Uric acid stones are common in patients with metabolic syndrome and type 2 Diabetes. Elevated uric acid levels in the urine can lead not only to uric acid stones but also to calcium oxalate stone formation. In many instances, calcium oxalate stones have a center (nidus) composed of uric acid. Uric acid is the end product of the breakdown of purine, a product of digestion of nucleic acid in food (meat, poultry and fish) or tissue breakdown. Therefore, limiting the intake of animal protein may be a useful therapeutic approach for prevention of kidney stone formation.

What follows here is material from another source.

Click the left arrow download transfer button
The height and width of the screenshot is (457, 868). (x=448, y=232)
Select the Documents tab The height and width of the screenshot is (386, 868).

Uric acid forms crystals in highly acidic urine. This is another contributing factor linking a high (animal) protein diet to increased acid load and increased uric crystal stone formation, compounding the impact of uric acid release

The Bottom Line

Many factors impact kidney stone formation, including electrolyte imbalances. Stone formation is usually not caused by a single electrolyte but rather it is likely a combination of factors impacting electrolyte balance, including nutrient depletion and dehydration. Diets low in plant-based foods and high animal protein tend to increase risk of stone formation due to an interplay of factors. Risk of kidney stone formation should be evaluated by weighing the impact of poor dietary choices combined with environmental factors, genetics, gut integrity and microbiome balance.

This is the foundation of our integrative approach to managing and prevention of kidney stones. Practitioners working with individuals to prevent kidney stone formation should formulate a personalized approach that modifies all relevant components in their comprehensive approach for best outcomes.